Before the pandemic, KP Aquatics had been trying to scale up its tropical fish business, Kurt recalls, but then decided to start a brand selling all kinds of dog accessories.
“Obviously, the bigger opportunity was with dogs because dogs are the number one pet all over the world,” he says. “So from there, we tried to make a brand and luckily it boomed during the pandemic.”
But that boom does not mean the pandemic wasn’t disruptive to Kurt’s business. “We did have some supply problems when the lockdown started,” he says. At one point, he says the restrictions on the company’s supply chain got so bad that he was forced to bring merchandise into the Philippines by air.
Today, Doggo is one of the most successful pet brands in the Philippines, consistently ranking among the top brands in ecommerce. And that was before it had even tapped the most lucrative segment of the market.
“The brand was successful without even touching the biggest category in pets, which is pet food,” Kurt says.

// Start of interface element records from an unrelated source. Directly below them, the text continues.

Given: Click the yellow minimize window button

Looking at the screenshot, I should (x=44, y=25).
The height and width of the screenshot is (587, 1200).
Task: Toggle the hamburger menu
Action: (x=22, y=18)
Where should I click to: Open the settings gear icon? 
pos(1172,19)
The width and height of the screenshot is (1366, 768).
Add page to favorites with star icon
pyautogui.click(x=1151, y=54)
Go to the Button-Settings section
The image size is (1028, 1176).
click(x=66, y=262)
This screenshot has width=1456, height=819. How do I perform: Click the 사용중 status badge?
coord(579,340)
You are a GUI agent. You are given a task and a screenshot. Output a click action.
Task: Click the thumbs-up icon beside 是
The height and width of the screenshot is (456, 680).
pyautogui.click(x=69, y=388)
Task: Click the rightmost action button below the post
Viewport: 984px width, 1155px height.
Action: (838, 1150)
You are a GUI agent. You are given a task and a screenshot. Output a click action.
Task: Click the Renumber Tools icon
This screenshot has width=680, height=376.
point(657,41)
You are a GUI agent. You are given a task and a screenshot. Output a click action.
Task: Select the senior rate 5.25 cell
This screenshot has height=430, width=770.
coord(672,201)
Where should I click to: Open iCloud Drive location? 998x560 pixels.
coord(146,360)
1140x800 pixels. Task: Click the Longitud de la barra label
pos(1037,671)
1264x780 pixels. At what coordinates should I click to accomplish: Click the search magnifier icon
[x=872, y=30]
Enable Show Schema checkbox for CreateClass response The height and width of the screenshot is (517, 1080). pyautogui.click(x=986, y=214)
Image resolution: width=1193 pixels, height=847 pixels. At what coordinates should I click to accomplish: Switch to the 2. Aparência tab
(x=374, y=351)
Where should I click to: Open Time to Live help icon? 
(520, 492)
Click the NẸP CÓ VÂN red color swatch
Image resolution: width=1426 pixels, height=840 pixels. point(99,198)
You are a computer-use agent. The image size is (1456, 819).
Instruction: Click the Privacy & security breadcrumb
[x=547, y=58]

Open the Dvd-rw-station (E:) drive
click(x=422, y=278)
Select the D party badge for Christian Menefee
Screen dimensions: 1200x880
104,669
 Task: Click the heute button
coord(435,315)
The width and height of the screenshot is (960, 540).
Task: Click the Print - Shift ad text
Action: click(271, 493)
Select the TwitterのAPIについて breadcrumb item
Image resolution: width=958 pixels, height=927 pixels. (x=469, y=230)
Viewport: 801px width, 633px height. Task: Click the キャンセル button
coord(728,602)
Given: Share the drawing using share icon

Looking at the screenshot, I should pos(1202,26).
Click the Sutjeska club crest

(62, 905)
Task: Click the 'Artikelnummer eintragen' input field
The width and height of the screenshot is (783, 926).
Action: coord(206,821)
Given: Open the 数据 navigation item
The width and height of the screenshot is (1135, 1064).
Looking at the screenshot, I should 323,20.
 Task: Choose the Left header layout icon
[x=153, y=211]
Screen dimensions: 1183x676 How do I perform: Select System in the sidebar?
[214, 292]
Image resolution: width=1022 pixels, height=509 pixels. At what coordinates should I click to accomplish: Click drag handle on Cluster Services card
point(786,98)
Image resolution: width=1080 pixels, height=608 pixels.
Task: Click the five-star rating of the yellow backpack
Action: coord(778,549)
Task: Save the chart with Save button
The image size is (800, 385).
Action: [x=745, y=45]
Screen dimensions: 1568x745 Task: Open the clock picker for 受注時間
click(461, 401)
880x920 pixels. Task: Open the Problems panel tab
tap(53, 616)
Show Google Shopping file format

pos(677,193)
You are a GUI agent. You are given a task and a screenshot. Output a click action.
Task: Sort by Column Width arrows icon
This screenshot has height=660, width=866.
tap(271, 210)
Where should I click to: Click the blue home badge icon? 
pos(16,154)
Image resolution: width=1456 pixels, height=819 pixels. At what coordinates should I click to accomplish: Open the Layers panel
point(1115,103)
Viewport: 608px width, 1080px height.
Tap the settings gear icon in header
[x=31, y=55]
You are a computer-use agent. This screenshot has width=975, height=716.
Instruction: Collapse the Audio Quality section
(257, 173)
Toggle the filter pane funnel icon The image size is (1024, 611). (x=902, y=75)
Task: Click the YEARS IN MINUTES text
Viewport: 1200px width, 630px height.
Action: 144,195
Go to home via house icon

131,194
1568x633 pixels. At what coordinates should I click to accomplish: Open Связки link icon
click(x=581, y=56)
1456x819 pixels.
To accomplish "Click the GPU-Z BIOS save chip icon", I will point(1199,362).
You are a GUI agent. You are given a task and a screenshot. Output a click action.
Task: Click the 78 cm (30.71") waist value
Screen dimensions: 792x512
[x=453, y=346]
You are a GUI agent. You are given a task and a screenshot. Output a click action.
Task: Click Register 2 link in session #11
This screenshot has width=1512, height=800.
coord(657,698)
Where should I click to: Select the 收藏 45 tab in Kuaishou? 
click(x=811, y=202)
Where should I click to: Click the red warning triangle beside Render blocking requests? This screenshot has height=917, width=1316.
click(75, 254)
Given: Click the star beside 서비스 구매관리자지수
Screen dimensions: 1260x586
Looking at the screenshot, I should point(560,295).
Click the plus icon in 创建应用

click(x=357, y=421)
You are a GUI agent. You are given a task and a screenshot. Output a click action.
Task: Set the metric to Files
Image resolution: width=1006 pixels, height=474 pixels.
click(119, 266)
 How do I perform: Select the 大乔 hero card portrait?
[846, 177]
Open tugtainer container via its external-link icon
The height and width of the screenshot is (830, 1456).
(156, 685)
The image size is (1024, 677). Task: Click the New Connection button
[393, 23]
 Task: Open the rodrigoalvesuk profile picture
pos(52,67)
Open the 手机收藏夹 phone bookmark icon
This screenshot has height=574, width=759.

Doggo has now launched treats and chewable snacks for canine dental health, and there’s more to come.
“We’re trying to develop our own dog food, hopefully this will be launched this year.”
“The brand was successful without even touching the biggest category in pets, which is pet food.”
As Doggo further penetrates the market, strong income growth among a population of over 100 million people will continue to drive demand long after the pandemic-induced pet ownership boost has been absorbed.
As it grows, Doggo will differentiate itself from the competition with its catchy, internet-born name and its commitment to its involvement in the production of its products, rather than outsourcing the manufacturing process.
“I think we’re the only brand in the country, and maybe the world, that manufactures its own dog shampoos and has its own arsenal of products, from treats and accessories to everything else,” Kurt says. “That is the advantage for us.”
Doggo started online via the Lazada and Shopee ecommerce platforms, which remain valuable partners. “We try to maintain good relationships with them by supporting their programs, like the big sales and the double-double sales. We always try to give the best offers with them.”
As for traditional retailers, Doggo has an important partnership with Pet Express, which began stocking its products in July 2021. “Pet Express is, I think, the number one pet retailer in the country,” Kurt says.
“I think we’re the only brand in the country, and maybe in the world, that manufactures its own dog shampoos and has its own arsenal of products.”
Doggo is young, but it seems to have aged in dog years. Having started just over a year ago, it’s already outcompeting established players that have been around for several years, while continuing to expand its product portfolio and practise operational excellence.
That, Kurt says, is only the beginning. “I do think we have a clear chance of being one of the top three overall brands in the future.”